A woman gave another woman to her husband to become her “competitor”. What a complicated world those people lived in! in this day and age, many marriages fall apart at the thought that a man could take an interest in another woman
In Islam, a man can take four wives, while those under customary law in Kenya can take up as many wives as they wish. In none of the foregoing cases do we allow love, or getting to know one another better get in the way of marriage, or perceived happiness. Love and “getting to know one another” better is a relatively recent concept in marriage.
Your grandmother seems to be from a particular background where one boy meets one girl, falls in love and gets married! I am sure that that system works well in some cases but as we know, is not true in every case. The number of divorce cases is evidence for this opinion.

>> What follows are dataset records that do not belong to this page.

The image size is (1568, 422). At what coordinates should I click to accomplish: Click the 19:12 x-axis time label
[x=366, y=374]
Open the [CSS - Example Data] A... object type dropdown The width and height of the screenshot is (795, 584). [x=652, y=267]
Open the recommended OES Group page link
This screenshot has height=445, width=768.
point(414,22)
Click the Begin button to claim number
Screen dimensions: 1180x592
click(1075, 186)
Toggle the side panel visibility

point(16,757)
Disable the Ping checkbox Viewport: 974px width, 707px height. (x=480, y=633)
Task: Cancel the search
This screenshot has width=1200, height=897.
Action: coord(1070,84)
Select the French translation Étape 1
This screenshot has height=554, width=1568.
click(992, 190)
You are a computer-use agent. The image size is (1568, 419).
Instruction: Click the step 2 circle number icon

In the Western world (read America) the frequency of arranged marriages is low, and it is safe to assume that the majority marry for love. The divorce rates in the US have gone up steadily over the years and today, the expected length of a marriage in the US is 11 years. Put differently, if you get married for love in America today, you can expect the marriage to last for only 11 years. In 2015, a woman in Manhattan was allowed to serve her husband with divorce papers via Facebook. That fact alone tells you the seriousness with which marriage is taken in some parts of the world.
Looking to the East (India), where many marriages are arranged by families, we find some of the lowest divorce rates in the world. If one compares India with America (only with respect to marriage longevity) then India wins hands down.
In India for example, marriage is arranged between two consenting families, while in America, marriage is structured between two consenting individual adults.
Based on this rather simple view of marriage, then one may say that a measure of family and societal pressure to stay together might help.
On the opposite scale, the absence of any notion of obligation to the extended family makes divorce and the end of marriage an individual matter.
The subject of marriage and its likelihood of success is most complex and to a large extent depends on many factors that lead your grandmother to have some concern.
For example, how old are you and how many girls have you brought home (to her) in the past 10 years? If every two years you find “the love of your life” then your grandmother might have reason to advice caution.
We must assume that your grandmother means well for you and your future and on that assumption, you must gently and firmly approach her with all love and respect she is entitled to and ask her to help you make the decision.
Who knows, she might end up being your greatest supporter!